-------- Provided passage --------

Music In Advertising

Music In Advertising

This is a re-post of an interview originally published in spring 2010.

 

Bill Meadows is the Executive Integrated Producer of Music, Celebrity Talent and Public Works at the very successful advertising agency Crispin, Porter & Bogusky.  He began his career as a frustrated lawyer and offset his discontent by being in bands and DJ-ing. He has been working with the agency’s creatives and clients to integrate music, celebrity and brands for the last eight years at Crispin and has placed music in far too many successful campaigns to list here.

 

Music Supervisor Bill Meadows

 

 

Music Consultant:

 

Tell me what a day in your life is like. You do more than just music. You’re really looking to incorporate music celebrity with the brands the ad agency’s clients – correct?

 

BM:

 

Yes. My job involves everything related to music and then I do celebrity talent negotiations as well. To a degree I get involved in events with the “Public Works Team.” If the event involves music or celebrities, or if we want to book a band or a DJ or a new venue owner, I might get involved with that. I’d say 99% of our content has music or sound involved with it and I’m involved in procuring the appropriate music for TV spots, interactive work, etc., everything from national campaigns down to award shows. There’s a creative element to working with the ad agency’s teams that are involved, to try to find what they’re looking for and perhaps make suggestions, but ultimately get them what they’re looking for, because it’s their baby. I’m there to help them and hopefully help them make their work better under their guidance, as it’s their creative project. Certainly a big part of everything I do is the business side to negotiating the terms of the deal.  That can be anything from hiring a music house to compose a musical score or licensing a track by an existing artist from labels and publishers or even stock library music.

 

Music Consultant:

 

Could you estimate what percentage of the music you use is by original artists?

 

BM:

 

I hesitate because it’s cyclical. It’s rather unpredictable. This doesn’t exactly answer your question, but my instinct is that the more dialogue-driven the spot is, the less chance there is we’re going to use a known artist.  I am fortunate to work at a highly creative agency, and there is a lot of dialogue-driven content. Certainly less than half of what we use is from an existing artist – meaning a vital, working artist.  Yes – more than 50% of our stuff is composed for the spot.

 

Music Consultant:

 

You’ve been a musician, so you know about running around with a demo and trying to get arrested with it. What would you say to somebody who is an aspiring artist or an artist who is a work-a-day artist and not a known quantity yet to get your attention?

-------- Records provided --------

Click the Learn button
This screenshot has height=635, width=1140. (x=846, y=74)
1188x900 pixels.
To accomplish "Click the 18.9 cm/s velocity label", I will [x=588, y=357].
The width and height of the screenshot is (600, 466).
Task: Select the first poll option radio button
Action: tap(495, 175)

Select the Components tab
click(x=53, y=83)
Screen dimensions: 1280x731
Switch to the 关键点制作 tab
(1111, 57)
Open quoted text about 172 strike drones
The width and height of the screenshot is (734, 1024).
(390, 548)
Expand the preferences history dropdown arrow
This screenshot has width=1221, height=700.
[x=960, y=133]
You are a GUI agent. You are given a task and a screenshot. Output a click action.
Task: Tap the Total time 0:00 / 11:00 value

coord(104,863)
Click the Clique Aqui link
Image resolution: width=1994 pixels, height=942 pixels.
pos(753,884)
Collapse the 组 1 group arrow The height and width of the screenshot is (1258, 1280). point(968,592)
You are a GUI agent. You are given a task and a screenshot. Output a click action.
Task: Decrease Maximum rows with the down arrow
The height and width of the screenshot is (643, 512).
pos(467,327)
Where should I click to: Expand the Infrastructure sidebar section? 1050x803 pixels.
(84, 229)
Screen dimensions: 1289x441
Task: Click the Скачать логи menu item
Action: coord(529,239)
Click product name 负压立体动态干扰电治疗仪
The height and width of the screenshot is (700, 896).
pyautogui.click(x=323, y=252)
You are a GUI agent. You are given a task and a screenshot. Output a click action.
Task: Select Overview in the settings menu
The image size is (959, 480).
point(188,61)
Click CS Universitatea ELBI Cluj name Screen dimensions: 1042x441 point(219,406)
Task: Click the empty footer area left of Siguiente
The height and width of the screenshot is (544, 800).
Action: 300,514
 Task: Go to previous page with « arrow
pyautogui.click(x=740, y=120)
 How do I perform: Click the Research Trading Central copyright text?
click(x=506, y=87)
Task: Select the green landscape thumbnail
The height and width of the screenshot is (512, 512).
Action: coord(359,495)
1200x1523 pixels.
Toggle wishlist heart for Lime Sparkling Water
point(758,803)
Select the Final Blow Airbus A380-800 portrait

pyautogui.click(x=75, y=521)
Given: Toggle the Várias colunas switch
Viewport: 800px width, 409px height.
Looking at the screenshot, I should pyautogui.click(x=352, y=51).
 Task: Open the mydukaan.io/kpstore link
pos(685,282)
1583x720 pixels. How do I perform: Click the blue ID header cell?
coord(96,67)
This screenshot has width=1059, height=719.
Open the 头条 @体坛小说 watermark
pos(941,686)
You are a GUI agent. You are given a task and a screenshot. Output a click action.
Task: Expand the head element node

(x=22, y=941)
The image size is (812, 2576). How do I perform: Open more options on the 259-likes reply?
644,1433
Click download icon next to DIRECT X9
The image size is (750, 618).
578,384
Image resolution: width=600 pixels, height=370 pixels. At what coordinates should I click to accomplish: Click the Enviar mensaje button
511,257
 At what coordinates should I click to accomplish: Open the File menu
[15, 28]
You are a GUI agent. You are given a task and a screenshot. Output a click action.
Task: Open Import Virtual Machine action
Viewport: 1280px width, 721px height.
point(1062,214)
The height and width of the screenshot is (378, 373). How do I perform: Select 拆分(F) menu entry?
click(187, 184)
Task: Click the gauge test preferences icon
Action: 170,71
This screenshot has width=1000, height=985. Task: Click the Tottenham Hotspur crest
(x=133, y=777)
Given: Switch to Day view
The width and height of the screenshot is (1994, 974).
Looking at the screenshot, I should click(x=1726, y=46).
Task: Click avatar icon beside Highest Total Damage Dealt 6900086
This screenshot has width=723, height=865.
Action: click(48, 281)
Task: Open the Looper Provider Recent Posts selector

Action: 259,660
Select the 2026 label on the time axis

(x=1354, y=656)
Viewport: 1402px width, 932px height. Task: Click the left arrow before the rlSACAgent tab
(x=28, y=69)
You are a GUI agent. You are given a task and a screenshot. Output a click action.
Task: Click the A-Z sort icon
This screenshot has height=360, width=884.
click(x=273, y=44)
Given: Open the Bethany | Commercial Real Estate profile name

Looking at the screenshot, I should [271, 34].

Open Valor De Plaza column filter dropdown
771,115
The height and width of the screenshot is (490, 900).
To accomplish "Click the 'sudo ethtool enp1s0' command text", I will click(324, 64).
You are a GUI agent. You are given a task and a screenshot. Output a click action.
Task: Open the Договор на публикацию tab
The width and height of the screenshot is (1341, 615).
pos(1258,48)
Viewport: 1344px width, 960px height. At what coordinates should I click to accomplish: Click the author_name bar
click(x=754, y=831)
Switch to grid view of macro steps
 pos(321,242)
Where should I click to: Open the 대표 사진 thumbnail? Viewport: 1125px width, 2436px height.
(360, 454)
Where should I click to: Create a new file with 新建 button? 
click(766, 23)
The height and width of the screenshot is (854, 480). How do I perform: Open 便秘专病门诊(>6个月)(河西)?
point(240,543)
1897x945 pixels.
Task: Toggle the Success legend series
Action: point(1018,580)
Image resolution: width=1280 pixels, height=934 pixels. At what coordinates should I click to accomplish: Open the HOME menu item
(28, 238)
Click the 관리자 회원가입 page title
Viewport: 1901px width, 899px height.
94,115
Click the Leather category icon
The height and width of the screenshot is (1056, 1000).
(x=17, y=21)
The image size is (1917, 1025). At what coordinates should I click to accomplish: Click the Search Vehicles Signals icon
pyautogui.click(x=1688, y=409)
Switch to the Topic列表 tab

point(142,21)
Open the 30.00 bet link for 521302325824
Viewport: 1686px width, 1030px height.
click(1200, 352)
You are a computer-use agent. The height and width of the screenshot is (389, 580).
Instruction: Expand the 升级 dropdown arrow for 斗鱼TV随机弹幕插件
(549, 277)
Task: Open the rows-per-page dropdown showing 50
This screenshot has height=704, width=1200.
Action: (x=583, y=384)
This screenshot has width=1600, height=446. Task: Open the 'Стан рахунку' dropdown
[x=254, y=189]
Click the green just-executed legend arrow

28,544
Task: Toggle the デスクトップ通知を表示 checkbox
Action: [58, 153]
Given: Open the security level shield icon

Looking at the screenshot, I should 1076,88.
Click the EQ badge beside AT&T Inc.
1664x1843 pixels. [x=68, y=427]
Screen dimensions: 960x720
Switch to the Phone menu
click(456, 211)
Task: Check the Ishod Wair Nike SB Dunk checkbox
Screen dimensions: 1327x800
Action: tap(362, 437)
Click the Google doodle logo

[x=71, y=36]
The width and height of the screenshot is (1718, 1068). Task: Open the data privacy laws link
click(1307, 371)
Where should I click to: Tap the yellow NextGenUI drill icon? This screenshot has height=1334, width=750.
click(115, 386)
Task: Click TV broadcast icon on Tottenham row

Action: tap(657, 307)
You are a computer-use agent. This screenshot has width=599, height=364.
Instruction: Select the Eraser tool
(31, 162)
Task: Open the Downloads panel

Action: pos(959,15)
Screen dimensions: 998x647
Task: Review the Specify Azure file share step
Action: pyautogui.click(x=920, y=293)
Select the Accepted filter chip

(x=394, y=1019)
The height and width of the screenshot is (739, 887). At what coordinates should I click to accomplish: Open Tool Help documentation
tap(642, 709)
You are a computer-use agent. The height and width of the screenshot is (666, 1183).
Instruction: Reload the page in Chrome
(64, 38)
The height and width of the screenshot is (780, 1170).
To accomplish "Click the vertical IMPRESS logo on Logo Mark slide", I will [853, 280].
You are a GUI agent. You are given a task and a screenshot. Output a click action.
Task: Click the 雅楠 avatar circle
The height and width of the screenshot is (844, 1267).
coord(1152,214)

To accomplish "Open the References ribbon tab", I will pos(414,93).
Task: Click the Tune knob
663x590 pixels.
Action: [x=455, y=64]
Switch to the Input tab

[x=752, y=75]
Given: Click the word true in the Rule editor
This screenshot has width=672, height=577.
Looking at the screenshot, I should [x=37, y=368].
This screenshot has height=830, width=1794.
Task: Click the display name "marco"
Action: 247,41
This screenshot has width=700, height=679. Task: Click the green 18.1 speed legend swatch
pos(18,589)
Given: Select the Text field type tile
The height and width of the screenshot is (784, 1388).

--------

■ **Questions**
1: Please list the ways of sourcing music that Bill Meadows names at the end of his first answer in the music in advertising interview above.
2: Resume the music in advertising interview after its final question, writing Meadows's reply.

■ **Set of answers**
1:
- Hiring a music house to compose a musical score
- Licensing a track by an existing artist from labels and publishers
- Stock library music

2:
 

BM:

 

I’ve never worked at a major label, but it’s probably not too different.   I get loads of demos and stuff in the mail every day.  I fully respect everyone that’s sending me stuff and the music they’re sending me, but it’s just that there aren’t enough hours in the day to give the stuff I get the appropriate attention. Blindly sending stuff isn’t necessarily the worst thing you can do, but it’s hard to prioritize listening to things when there’s so much coming in. I think one comment I made on a panel last year was that basically think about what would you do to get on the radio before? People nurture their relationships with radio. An artist would go to radio and get interviewed and play a song in the studio and nurture that relationship on a personal level. I think in a way I’m contradicting myself because I certainly may not have enough time to meet everyone personally but there are a lot of people like me out there.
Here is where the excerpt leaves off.